In che senso il mondo è nella liturgia? Nell’ordine sacramentale liturgico avviene un processo di desacralizzazione e di santificazione della realtà. In Cristo, pienezza di santità, viene superata la separazione tra il sacro e il profano, tutto viene santificato. La Chiesa che celebra è sacramento del Regno di Dio e, attualizzando in questo mondo il “mondo in divenire”, il Regno, diventa un potente motore di trasformazione della realtà. La dimensione escatologica della liturgia fa luce sull’abitare il mondo. L’eucaristia è l’apparire della Chiesa nella parusia di Cristo, la partecipazione alla sua gloria celeste. Occorre ripensare all’importanza della tensione escatologica che sembra essere esaurita nella Chiesa. L’economia della salvezza, a mano a mano che si indebolisce e cancella, finisce per estendere il suo dominio sugli aspetti della vita sociale. Per un rinnovamento della liturgia è importante andare alle origini del movimento liturgico che ha riflettuto a lungo sul rapporto tra liturgia e mondo. Nella liturgia, l’immagine del corpo di Cristo si manifesta nell’aspetto visibile, che è la Chiesa nel suo ordine gerarchico, e nell’aspetto invisibile, mistico, che eccede rispetto al corpo visibile. L’unità con Cristo si realizza attraverso la realtà visibile ma non coincide con questa realtà. Inoltre, nei misteri salvifici di Cristo celebrati nella liturgia vi è la compenetrazione di due atti: di Cristo e della Chiesa; movimento catabatico e anabatico.

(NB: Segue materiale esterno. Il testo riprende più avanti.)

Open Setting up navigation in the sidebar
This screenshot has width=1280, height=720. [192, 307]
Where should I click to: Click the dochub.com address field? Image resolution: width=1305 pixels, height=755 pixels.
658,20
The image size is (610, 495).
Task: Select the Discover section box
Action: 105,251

Nella liturgia si rende presente l’azione redentrice da parte del Signore, ma la liturgia è anche l’azione della Chiesa in unione all’opera salvifica di Cristo. La partecipazione alla vita di Cristo è chiamata mistica. Nella liturgia, inoltre, deve apparire di più il mistero di solidarietà di Cristo e della Chiesa, orientato alla riconciliazione e all’unità. La liturgia, dunque, contiene un enorme potenziale critico. Se ben vissuta, può essere una forza dinamica nella lotta contro le tendenze e le misure antisociali, infatti la liturgia si oppone all’individualismo, promuove la fraternità soprannaturale e l’uguaglianza. È un antidoto contro le tendenze spiritualizzanti, in quanto parla sempre con segni concreti, visibili, con un simbolismo incarnato. Infine, è auspicabile in materia liturgica un superamento dell’atteggiamento rubricistico, legalistico. Affinché tutto ciò sia visibile, occorre integrare l’epistemologia alla soteriologia.
C’è bisogno di una liturgia più profetica, orientata all’ eschaton, di un nuovo patto con l’arte che modelli l’immaginazione e l’esperienza della celebrazione eucaristica. La Chiesa deve concentrarsi di più sulla perseveranza, sull’autenticità, sulla creatività nel continuare la sua missione di essere ecclesia orans; i cristiani devono essere più audaci nel testimoniare il loro essere immersi nelle celebrazioni liturgiche. I teologi liturgisti sono invitati a sviluppare una metafisica credibile che manifesti un realismo cristiano esplorativo, profondamente soteriologico, escatologico e dossologico.